An overarching goal of Bexley Seabury’s enriched MDiv program, and of the field education component in particular, is to foster the education and formation of continually context-aware, reflective, and responsive ministry practitioners, beginning on Day One of their time in seminary

Communities of Learning and Formation: a new model for contextual learning in field education

Graph for Communities of Learning and FormationA central and defining feature of the new Bexley Seabury MDiv curriculum is the establishment of an alternative model of integrative field education that is based on the participation of local Communities of Learning and Formation (CLFs). This model marks a departure from the more traditional model that typically includes didactics in a field education seminar, a semester or two of internship at a field site, and pedagogy aimed at helping students to integrate theory and practice in conversation with seminary colleagues and professors in the seminary setting. By contrast, the CLF model situates field education in the student’s local congregational context over the course of the students’ seminary career. The integration of academic knowledge and practical ministerial skills takes place in the congregation, rather than exclusively in the classroom, and in conversation with a core group of CLF members.

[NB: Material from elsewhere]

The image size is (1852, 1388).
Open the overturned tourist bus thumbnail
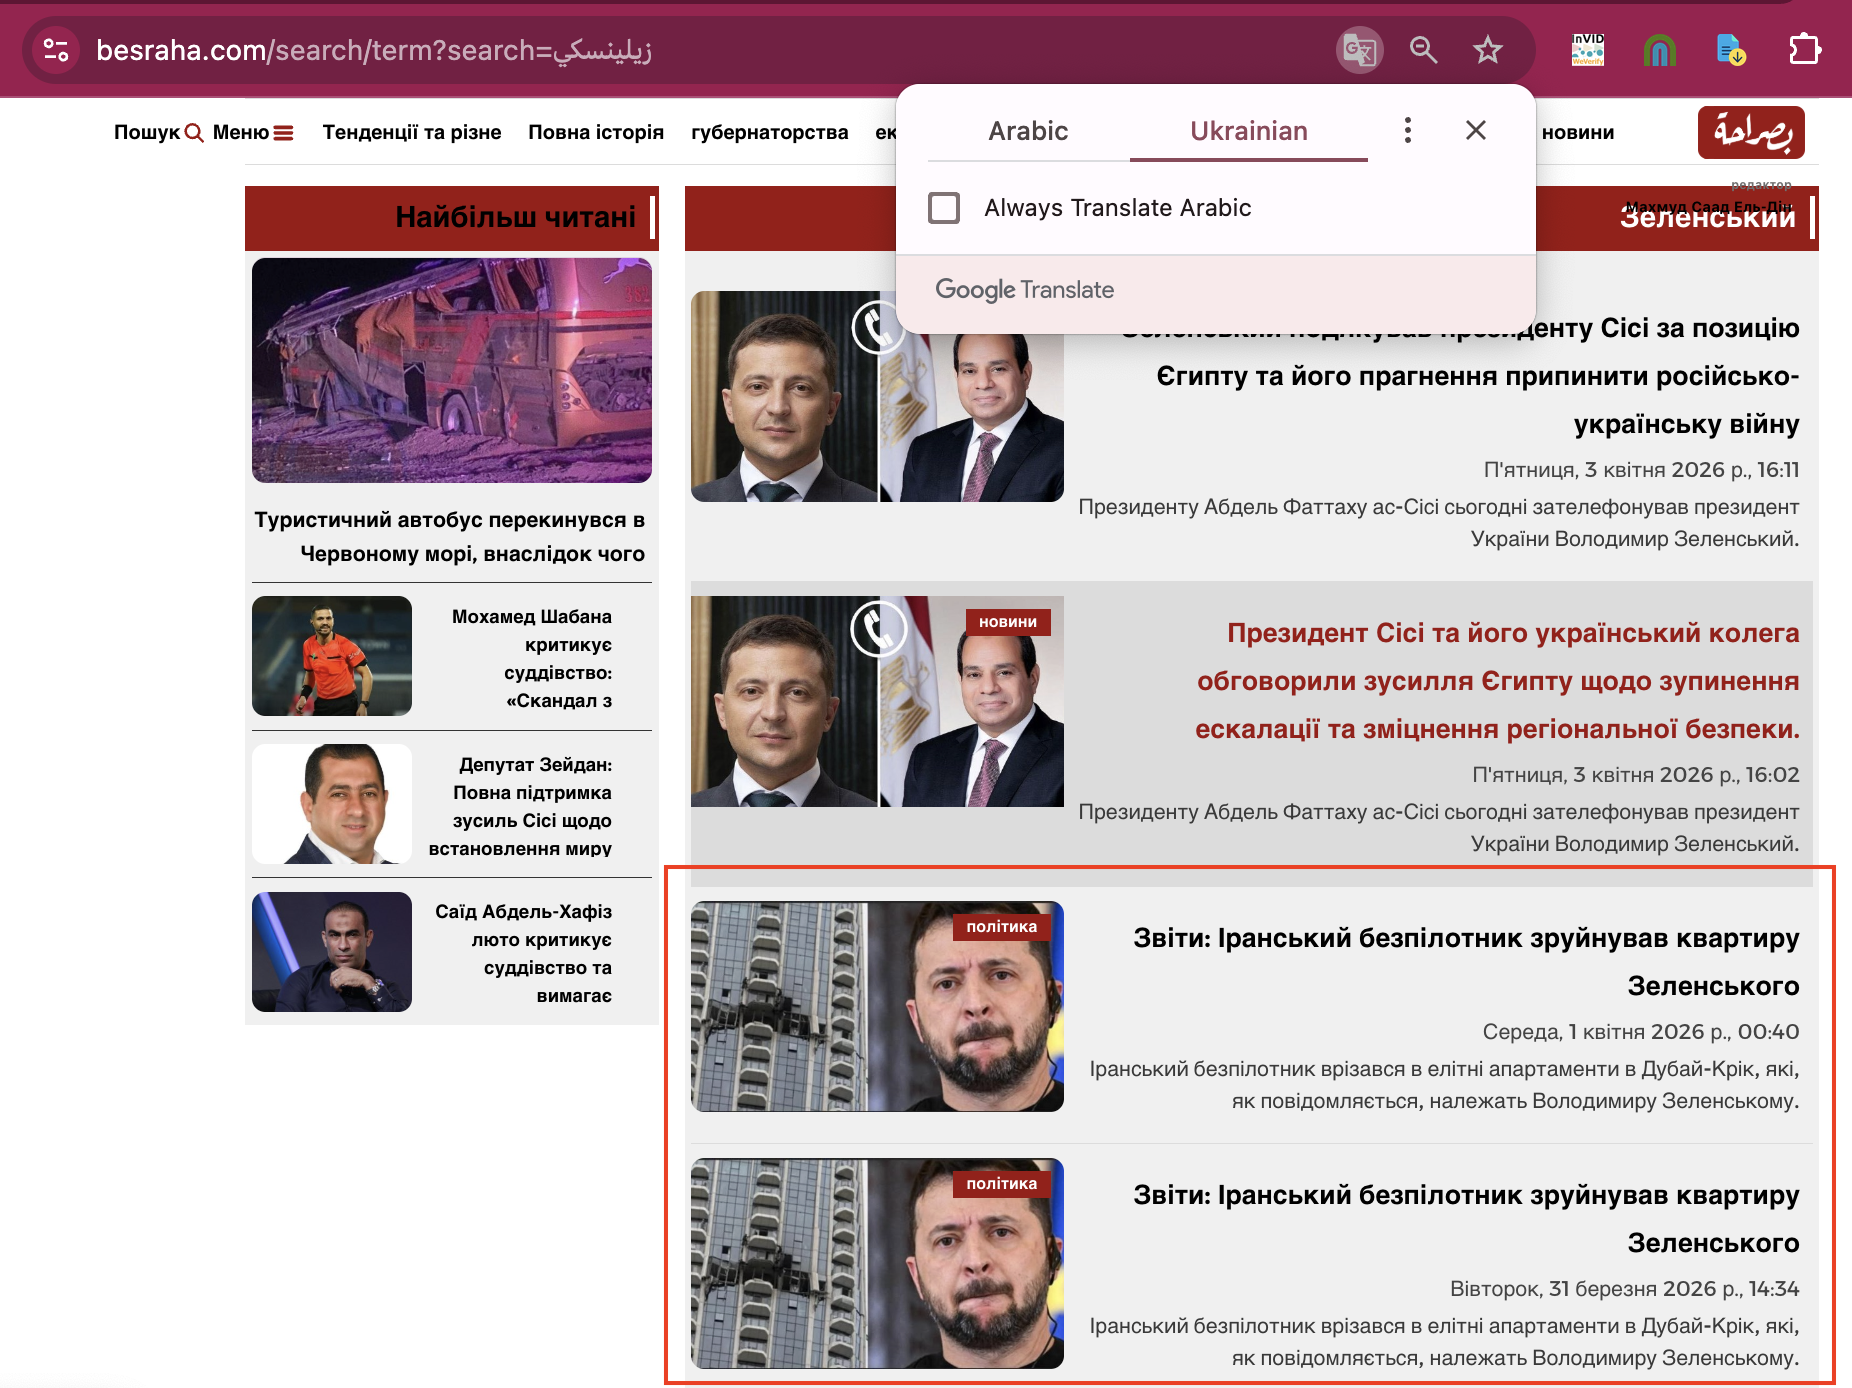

By involving student interns in interactions, relationships, and conversations with the laity, staff, and clergy participants in the CLFs, students will also have an opportunity to experience the reality of collaborative community life and communication while also building skills in preaching, teaching, and administration. As opposed to classroom discussion of theoretical and hypothetical models of leadership – or even analysis of case studies “from the field” – the study of congregational life through the actual experience of it will foster students’ appreciation of how a particular community functions as a complex, living entity with its own systemic dynamics, story, and tradition.

CLFs are intended to affirm and nurture the organic and contextual theology that lives at the local and regional level in order to help all participants to understand better what it means to live into the reign of God. We believe that the historic clerical model of theological leadership, study and seminary cultivated expertise perpetuates a paradigm of the minister as the sole expert in the faith community. To the extent that formation is individually based and contextually indifferent, so too will be the ministry and mode of leadership that follows. Bexley Seabury challenges this prevailing mindset. Under the CLF model, collaborative teaching and learning will take place in, with, and for the student’s local congregation.

Facilitated by visiting members of the Bexley Seabury faculty, members of a CLF Core Group will collaborate with the student to learn about and to practice various methods of theological reflection; to learn to identify missional goals and objectives, to develop strategies for implementation, and to assess mission effectiveness. The CLF Core Group will become equipped and empowered to use tools that are essential for service as a forming community, as well as for their own communities’ growth and development. The benefits of this model are thus reciprocal.